Tatuaje
Ya escribió Fernando Savater, en otro contexto, que la educación sirve para que los niños conozcan las alternativas que existen a los prejuicios de sus padres


La última palabra que mi hijo dijo mal sin ser consciente fue “tutuaje”. En algún momento quiso tener un tatuaje, igual porque su madre y yo no tenemos, y aunque creímos que ya hablaba perfectamente, soltó “tutuaje”. Habíamos pasado años enseñándole el verdadero secreto de hacerse adulto, que es el secreto del lenguaje y sus posibilidades, también las peores. Poco a poco fue diciendo bien incluso las palabras que más gracia nos hacía que dijese mal, y cuando nos dimos cuenta ya habíamos dejado atrás del todo a aquel niño: no nos habíamos quedado con nada de aquella época.
Hasta que dijo “tutuajes”. Esa palabra sobrevivía en el presente por puro desconocimiento, como el marido de Nicole Kidman en Los Otros regresando de una guerra acabada a una casa llena de muertos. Se convirtió en nuestra palabra fetiche hasta que el mundo, ajeno siempre, como debe ser, a los deseos egoístas de su familia, le acabó enseñando lo que no le enseñaban en casa. Su primer “tatuaje” fue una clarísima decepción que hubo que disimular. Tampoco, la verdad, queríamos ver a un señor con bigotes de 40 años diciendo por ahí “tutuajes” para nuestro gozo. Ya escribió Fernando Savater, en otro contexto, que la educación sirve para que los niños conozcan las alternativas que existen a los prejuicios de sus padres.
Hace una semana visité a unos amigos cuya hija está aprendiendo a hablar. No conoce la mentira, ni entiende que los demás no podamos saber qué piensa. Les he dicho a sus padres que ojalá conserven sin corregir alguna de esas palabras que dice ahora porque en el futuro la necesitarán para paliar la dichosa y feliz destrucción del tiempo.
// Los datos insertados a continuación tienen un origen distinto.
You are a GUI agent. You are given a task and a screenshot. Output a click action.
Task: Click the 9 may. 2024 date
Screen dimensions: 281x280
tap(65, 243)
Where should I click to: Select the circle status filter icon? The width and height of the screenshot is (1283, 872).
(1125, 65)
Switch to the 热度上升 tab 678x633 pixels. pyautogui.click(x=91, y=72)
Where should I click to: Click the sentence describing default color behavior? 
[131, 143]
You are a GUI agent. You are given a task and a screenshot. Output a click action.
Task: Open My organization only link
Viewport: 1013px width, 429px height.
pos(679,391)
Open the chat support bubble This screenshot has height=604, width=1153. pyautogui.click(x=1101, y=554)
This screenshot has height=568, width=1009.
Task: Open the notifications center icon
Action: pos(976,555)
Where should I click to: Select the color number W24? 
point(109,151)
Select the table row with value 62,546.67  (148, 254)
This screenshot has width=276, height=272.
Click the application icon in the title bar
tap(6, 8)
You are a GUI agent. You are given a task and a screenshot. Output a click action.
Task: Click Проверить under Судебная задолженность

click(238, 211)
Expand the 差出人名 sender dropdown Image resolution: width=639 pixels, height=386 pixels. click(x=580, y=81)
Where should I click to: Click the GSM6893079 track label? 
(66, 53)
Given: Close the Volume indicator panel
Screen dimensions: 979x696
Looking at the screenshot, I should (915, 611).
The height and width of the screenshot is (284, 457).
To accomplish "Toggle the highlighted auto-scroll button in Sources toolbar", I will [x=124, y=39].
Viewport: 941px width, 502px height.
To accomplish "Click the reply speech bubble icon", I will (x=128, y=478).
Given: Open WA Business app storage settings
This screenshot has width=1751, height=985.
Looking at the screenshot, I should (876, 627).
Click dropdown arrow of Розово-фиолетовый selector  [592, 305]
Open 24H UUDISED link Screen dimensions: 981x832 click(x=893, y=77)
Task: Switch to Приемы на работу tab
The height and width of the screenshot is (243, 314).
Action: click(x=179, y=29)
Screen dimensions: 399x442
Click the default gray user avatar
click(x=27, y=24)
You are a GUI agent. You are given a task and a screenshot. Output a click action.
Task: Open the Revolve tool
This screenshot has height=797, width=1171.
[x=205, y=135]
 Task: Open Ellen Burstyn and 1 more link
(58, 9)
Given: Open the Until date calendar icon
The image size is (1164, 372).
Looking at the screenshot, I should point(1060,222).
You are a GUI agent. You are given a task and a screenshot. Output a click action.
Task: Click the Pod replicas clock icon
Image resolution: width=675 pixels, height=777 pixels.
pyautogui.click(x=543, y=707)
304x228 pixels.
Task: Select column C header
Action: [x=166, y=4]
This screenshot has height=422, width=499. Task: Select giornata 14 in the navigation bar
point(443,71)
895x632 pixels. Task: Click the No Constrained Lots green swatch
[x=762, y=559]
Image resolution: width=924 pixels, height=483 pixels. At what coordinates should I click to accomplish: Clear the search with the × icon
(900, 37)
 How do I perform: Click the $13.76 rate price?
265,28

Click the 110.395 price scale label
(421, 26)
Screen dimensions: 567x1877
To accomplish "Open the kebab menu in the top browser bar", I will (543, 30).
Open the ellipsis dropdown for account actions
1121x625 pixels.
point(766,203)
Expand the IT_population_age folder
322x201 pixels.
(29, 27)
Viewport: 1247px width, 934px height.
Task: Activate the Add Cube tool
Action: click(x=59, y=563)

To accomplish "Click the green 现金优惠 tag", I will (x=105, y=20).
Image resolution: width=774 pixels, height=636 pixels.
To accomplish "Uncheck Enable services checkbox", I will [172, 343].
Y este lunes conversé con ChatGPT sobre la estructura del lenguaje y la moral que la empapa (“quien domina el lenguaje, domina también la moral del momento”); en medio de la tarde, la IA soltó que cuando ciertas palabras se van, o las dejamos de pronunciar, “vuelven del mismo modo que los hijos vuelven a casa: nunca para quedarse, sino para despedirse bien”. Pronto no solo no nos dejarán hablar mal, sino algo aún más inquietante: tampoco escribir mejor.